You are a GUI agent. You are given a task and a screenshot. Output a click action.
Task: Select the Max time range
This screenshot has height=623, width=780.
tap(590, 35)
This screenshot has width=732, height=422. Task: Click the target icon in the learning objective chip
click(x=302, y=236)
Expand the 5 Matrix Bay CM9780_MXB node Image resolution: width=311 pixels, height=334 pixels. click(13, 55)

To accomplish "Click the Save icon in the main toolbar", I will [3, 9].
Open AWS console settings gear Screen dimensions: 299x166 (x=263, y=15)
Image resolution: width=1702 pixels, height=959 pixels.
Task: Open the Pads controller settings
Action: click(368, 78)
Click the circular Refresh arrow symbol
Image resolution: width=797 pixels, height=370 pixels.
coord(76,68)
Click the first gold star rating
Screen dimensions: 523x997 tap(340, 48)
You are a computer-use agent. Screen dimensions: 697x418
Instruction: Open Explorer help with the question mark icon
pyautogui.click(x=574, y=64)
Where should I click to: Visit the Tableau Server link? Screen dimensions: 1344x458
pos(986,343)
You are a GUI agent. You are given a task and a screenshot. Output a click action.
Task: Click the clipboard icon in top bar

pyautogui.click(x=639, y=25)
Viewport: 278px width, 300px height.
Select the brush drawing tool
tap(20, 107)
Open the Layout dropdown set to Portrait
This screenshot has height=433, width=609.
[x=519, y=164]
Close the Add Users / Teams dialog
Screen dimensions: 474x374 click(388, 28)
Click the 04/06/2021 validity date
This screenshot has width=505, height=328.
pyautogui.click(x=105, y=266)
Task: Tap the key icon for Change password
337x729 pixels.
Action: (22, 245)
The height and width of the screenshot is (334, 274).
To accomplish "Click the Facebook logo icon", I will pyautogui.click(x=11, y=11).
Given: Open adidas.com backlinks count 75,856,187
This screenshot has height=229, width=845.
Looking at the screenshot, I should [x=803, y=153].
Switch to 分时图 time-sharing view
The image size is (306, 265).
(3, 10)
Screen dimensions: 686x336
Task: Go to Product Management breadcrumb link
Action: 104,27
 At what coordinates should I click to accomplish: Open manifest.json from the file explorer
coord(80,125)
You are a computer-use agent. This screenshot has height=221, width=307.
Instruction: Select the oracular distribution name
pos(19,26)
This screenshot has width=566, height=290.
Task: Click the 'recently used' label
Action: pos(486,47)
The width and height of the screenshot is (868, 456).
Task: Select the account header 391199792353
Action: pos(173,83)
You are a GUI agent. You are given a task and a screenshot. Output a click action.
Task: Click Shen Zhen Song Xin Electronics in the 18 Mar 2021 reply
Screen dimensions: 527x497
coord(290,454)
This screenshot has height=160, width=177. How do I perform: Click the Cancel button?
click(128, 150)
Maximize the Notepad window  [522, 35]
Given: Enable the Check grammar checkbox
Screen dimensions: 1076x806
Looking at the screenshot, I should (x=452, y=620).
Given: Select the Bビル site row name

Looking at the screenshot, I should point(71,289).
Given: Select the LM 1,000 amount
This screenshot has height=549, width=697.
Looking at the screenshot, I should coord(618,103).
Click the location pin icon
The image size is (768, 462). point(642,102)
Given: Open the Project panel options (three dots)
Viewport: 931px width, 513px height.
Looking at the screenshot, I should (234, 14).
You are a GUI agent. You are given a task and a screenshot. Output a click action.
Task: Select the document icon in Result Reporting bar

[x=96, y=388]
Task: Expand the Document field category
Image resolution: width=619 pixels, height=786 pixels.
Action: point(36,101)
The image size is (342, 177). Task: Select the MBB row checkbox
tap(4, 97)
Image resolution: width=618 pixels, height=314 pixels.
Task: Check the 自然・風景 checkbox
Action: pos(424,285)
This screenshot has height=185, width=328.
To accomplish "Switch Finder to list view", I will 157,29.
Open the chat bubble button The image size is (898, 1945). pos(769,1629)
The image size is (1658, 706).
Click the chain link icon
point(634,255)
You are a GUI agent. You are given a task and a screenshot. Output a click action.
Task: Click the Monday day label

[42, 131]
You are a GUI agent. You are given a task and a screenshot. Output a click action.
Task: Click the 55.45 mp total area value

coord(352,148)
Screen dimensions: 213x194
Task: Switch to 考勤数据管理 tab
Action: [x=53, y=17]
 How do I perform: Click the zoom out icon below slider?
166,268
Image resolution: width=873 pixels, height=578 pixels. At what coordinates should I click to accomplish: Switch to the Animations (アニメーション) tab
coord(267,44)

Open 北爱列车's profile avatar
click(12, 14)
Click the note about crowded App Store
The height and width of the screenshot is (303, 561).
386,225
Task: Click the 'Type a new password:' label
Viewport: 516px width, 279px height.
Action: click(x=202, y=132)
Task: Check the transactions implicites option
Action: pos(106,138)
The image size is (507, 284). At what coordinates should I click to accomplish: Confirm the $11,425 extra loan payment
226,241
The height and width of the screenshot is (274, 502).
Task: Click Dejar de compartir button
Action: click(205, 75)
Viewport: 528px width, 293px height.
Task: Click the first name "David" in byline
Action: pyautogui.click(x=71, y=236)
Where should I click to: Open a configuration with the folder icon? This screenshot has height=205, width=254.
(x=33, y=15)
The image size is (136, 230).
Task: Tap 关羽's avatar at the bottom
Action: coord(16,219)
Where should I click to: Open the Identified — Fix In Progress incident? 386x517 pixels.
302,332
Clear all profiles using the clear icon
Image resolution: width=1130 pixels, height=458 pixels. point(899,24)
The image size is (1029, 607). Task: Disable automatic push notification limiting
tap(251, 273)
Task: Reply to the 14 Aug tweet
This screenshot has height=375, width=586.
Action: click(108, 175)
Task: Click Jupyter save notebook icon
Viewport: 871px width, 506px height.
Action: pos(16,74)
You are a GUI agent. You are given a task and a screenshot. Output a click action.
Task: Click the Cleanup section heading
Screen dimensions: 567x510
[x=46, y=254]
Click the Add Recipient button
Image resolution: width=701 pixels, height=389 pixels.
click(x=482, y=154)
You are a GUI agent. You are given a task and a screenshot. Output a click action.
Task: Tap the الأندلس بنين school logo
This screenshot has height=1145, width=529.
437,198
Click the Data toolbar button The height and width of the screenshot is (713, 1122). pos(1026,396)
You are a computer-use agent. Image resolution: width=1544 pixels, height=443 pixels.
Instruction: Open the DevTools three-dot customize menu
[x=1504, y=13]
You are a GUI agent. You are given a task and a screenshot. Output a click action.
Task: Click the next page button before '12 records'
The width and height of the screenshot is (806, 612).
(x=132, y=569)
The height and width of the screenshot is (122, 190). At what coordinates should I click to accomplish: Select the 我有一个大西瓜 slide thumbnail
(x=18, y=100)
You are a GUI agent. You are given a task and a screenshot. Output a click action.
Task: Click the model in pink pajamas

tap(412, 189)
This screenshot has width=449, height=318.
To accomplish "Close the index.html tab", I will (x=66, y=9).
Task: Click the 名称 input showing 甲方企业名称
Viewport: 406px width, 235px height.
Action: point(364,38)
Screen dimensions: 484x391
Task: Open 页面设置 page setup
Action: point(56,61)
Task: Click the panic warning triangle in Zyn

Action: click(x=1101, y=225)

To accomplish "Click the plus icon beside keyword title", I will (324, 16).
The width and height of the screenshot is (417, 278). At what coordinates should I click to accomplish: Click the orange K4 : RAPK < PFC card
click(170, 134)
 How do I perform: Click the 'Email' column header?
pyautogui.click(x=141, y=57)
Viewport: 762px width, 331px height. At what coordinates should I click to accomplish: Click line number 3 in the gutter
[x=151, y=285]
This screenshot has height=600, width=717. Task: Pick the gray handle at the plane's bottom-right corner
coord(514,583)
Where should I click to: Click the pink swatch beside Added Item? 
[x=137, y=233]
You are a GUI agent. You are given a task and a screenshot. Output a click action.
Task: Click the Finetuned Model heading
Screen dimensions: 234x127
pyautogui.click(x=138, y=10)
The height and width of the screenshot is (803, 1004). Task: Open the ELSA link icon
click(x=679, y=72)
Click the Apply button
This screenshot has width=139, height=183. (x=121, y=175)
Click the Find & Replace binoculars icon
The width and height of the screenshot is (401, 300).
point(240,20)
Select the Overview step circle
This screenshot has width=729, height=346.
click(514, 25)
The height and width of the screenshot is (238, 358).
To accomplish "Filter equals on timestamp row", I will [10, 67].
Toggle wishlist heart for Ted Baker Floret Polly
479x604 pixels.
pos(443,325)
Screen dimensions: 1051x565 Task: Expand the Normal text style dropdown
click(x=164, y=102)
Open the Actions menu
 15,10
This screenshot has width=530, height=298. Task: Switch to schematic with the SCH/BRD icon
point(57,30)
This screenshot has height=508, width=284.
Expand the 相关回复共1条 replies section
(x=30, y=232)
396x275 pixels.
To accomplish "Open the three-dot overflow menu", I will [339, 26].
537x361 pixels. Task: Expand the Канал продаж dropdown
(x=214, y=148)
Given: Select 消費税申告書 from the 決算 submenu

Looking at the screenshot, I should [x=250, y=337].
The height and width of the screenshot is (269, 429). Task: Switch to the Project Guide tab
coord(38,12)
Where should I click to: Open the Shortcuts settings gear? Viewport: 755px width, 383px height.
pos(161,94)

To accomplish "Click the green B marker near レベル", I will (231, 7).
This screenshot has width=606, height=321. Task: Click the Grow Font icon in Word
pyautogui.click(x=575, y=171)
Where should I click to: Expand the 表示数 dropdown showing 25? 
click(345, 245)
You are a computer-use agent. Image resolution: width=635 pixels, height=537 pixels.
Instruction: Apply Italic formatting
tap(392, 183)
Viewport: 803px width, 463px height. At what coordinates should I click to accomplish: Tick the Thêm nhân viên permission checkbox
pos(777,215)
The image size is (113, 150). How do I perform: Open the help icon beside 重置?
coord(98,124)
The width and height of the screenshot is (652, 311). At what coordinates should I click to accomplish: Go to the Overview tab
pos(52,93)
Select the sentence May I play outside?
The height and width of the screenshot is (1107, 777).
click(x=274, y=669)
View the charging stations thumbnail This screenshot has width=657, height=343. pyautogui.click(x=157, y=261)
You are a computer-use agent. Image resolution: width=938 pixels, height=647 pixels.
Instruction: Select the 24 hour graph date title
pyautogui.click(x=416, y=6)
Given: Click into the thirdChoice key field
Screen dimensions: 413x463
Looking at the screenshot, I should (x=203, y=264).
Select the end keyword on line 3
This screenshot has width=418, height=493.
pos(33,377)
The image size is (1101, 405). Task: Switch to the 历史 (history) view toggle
▬▬▬
◆ Your assignment: Out of the listing above, reproduce exactly the lines from the one with "The height and width of the screenshot is (803, 1004)." up to and including the one with "Click the Find & Replace binoculars icon".

◆ Response:
The height and width of the screenshot is (803, 1004). Task: Open the ELSA link icon
click(x=679, y=72)
Click the Apply button
This screenshot has width=139, height=183. (x=121, y=175)
Click the Find & Replace binoculars icon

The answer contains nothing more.